Heavy rainfall is causing older sewer systems to overflow and drugs to leach into nearby rivers

by Max Barnhart
June 4, 2024

An aerial view of lower Manhattan showing the intersection of the Hudson and East Rivers.
Credit: TierneyMJ/Shutterstock
A view of the Hudson and East Rivers, where sewage contaning drug micropollutants is dumped during heavy rain.

In the US, nearly 100 million people are currently recommended medications like metoprolol and atenolol to help reduce their blood pressure. As an unintended consequence, some of those drugs are ending up in US waterways. New research confirms that increased levels of pharmaceuticals, recreational drugs, and their byproducts can be found in the Hudson and East Rivers in New York City after heavy rainfall events, and might be found elsewhere too (Environ. Toxicol. Chem. 2024, DOI: 10.1002/etc.5891).

Typically drugs aren’t completely metabolized by the human body, and a measurable portion of them can be excreted in urine. That urine usually travels directly to wastewater treatment facilities, which vary in their effectiveness at removing drug contaminants. However, Marta Concheiro-Guisán, a forensic toxicologist at the John Jay College of Criminal Justice and one of the paper’s authors, says that New York City and many other major US cities use an “obsolete” combined wastewater and rain sewer overflow system, which during heavy rainfall can send that drug-filled waste “directly to the rivers.” Modern sewer systems, which have separate pipes to carry wastewater and stormwater, aren’t subject to overflows from rain.

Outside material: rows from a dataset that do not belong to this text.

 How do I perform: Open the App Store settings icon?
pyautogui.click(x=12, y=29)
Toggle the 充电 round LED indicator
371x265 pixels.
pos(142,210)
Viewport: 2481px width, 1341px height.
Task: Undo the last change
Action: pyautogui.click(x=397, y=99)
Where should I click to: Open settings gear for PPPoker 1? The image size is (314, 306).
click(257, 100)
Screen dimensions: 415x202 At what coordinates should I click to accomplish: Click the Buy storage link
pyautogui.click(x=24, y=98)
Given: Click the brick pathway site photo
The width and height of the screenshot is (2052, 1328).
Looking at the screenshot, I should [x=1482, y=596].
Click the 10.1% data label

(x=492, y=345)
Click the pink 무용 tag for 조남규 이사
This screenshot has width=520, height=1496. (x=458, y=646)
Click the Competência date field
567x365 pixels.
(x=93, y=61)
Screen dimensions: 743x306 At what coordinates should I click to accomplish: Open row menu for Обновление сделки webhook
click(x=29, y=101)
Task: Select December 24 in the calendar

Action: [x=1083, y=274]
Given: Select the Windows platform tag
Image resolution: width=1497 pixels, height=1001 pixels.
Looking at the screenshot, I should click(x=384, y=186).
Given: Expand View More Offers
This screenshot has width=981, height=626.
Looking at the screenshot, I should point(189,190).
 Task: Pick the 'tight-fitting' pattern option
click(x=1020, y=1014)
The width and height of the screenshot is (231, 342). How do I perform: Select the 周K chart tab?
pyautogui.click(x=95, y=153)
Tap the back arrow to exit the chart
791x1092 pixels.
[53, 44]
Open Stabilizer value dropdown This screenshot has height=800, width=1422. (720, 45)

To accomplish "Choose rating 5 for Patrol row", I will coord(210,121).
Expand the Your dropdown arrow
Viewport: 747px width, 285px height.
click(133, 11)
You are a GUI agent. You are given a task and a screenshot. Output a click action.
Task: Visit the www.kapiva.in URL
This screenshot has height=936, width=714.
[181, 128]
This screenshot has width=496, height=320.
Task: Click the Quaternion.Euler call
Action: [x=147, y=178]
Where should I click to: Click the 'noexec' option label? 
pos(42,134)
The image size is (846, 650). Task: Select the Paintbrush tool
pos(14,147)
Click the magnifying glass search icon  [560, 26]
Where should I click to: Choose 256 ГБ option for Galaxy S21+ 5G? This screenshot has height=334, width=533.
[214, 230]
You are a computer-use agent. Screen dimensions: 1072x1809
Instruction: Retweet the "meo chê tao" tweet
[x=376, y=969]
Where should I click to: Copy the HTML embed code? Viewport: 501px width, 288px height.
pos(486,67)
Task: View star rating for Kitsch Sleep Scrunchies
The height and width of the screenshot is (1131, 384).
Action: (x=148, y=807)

Blood pressure medications were the pharmaceuticals detected at the highest concentration, but other medications, like the antidepressant fluoxetine and the antibiotic sulfamethoxazole, were also detected. Recreational drugs, including cocaine, methamphetamine, methadone, and fentanyl, and their byproducts, were detected too. These drugs were found at levels between 0.5 ng/L and roughly 100 ng/L. Scientists call contaminants at those concentrations micropollutants, though the US has no policy defining them as such.

It’s not currently clear how these drug micropollutants might affect people and the environment. Lloyd Wilson, an environmental toxicologist at the University at Albany, says that more information is needed to determine the potential consequences. “I believe, in general, the levels [of drugs] found are not a human health concern,” he says, adding the caveat that “contaminant monitoring is going to be needed forever” to track the effects.